# Photoshop- Expand Biceps



## soham (May 6, 2006)

Check this cool tutorial out:

We are going to play around with a photo of a girl with a skinny arm, to basically double her arm width to give her a bulging bicep. The end result will be her arm looking a bit "manly". Start by opening an image of girl preferably with a folding arm.

*www.photoshopbuddy.com/images/bb_girl_01.jpg

From filter menu select liquify. 

*www.photoshopbuddy.com/images/bb_girl_02.jpg

Select bloat tool from the tool bar. 

*www.photoshopbuddy.com/images/bb_girl_03.jpg 

Use bloat tool settings as shown. 

*www.photoshopbuddy.com/images/bb_girl_04.jpg


----------



## soham (May 6, 2006)

Start bloating at the top of the shoulder. 

*www.photoshopbuddy.com/images/bb_girl_05.jpg 

Similarly move downwards the arm and bloat. 

*www.photoshopbuddy.com/images/bb_girl_06.jpg 

*www.photoshopbuddy.com/images/bb_girl_07.jpg 

Click ok when you are satisfied with the results. 

*www.photoshopbuddy.com/images/bb_girl_08.jpg


----------



## Chirag (May 6, 2006)

Its nice. But looking fake.
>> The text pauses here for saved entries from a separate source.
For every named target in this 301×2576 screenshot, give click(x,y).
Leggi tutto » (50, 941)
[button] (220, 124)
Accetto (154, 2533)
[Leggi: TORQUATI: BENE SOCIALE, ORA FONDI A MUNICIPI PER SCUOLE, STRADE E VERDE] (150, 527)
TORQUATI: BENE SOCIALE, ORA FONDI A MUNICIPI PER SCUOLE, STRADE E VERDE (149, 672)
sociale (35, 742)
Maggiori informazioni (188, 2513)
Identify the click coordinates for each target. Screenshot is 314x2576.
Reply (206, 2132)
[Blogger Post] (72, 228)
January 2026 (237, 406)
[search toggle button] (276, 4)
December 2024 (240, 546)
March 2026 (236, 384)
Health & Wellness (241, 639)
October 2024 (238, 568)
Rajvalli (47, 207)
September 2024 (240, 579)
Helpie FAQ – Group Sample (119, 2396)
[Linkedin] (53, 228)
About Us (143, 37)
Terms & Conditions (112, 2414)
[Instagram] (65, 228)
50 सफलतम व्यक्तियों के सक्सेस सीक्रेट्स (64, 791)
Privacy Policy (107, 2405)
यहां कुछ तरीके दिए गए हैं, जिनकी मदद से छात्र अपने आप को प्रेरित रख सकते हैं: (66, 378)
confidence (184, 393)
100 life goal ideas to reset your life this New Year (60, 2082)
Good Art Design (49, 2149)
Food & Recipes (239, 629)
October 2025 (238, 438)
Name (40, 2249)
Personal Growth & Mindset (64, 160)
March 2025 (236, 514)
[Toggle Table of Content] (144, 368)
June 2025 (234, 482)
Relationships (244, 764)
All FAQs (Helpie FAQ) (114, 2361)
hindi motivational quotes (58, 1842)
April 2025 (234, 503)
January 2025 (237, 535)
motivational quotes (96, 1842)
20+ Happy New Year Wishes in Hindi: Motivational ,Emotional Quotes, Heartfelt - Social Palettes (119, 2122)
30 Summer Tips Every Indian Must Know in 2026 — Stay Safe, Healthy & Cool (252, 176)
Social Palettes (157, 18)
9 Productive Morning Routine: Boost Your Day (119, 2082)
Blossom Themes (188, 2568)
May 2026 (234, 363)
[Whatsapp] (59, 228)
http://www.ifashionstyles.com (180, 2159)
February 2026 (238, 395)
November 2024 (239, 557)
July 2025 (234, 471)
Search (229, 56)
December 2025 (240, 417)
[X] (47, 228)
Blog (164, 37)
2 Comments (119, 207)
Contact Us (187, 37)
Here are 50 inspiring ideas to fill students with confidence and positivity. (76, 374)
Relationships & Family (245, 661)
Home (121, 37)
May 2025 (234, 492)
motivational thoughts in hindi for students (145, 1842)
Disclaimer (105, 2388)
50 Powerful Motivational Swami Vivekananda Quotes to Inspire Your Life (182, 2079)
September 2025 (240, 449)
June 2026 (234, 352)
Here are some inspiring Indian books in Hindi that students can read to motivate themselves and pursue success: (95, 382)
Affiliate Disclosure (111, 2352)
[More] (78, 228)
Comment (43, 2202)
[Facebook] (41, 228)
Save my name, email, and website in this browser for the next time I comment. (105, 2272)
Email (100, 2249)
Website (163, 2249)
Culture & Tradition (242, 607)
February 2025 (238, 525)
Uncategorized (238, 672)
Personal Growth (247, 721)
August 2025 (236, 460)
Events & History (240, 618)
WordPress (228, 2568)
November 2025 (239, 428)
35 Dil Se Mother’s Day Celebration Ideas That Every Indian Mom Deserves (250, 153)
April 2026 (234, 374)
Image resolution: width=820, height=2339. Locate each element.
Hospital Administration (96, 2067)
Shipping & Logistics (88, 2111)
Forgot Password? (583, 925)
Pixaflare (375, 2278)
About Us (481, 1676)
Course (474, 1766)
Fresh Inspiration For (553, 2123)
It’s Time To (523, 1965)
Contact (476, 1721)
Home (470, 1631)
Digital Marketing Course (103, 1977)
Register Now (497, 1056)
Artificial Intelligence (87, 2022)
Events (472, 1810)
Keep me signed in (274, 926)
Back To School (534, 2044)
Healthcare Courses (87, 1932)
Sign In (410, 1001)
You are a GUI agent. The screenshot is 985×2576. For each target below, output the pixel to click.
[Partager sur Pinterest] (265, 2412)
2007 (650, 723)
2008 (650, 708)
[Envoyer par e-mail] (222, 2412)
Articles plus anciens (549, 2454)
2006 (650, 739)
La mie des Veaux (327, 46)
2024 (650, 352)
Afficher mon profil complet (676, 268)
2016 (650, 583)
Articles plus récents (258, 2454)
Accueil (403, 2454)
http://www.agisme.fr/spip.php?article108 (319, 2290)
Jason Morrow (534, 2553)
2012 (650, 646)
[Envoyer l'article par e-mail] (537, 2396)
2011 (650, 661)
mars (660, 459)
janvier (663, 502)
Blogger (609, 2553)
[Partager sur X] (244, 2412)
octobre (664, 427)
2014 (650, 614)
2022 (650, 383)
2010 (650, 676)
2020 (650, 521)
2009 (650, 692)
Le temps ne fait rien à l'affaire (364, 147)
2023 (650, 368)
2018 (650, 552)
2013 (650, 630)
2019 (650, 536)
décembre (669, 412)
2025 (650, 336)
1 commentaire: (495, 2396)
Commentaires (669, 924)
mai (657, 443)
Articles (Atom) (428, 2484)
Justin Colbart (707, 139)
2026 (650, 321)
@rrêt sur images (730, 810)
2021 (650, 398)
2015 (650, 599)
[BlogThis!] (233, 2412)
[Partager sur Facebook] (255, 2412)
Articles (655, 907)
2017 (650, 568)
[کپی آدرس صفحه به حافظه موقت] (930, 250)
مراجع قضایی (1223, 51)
I mean the area where u have applied changes can be easily spotted.


----------



## abracadabra (May 6, 2006)

hahah   give me a break a fat bicep and a lower middle hand


----------



## aku (May 6, 2006)

thatz NOT so impressive...! 
btw.. the gal in da photo hs REALLY got a huge neck!


----------



## suruguru (Aug 24, 2006)

There are easy ways 

*i8.tinypic.com/25flert.jpg


----------



## blueshift (Aug 24, 2006)

what a neck!!


----------



## NikhilVerma (Aug 24, 2006)

omfg ... haha I think u enhanced her neck rather than her biceps  dude she looks like a giraffe !

And as for a biceps ... They don't look real because they aren't making any shadows .... try to add some shadows using the colour burn tool....


----------



## rakeshishere (Aug 24, 2006)

NikhilVerma said:
			
		

> omfg ... haha I think u enhanced her neck rather than her biceps  dude she looks like a giraffe !
> 
> And as for a biceps ... They don't look real because they aren't making any shadows .... try to add some shadows using the colour burn tool....



Really funny comment when i was reading it...LOL


----------



## blueshift (Aug 25, 2006)

soham, do you have good quality pic of that girl? serioulsly i liked that pic!


----------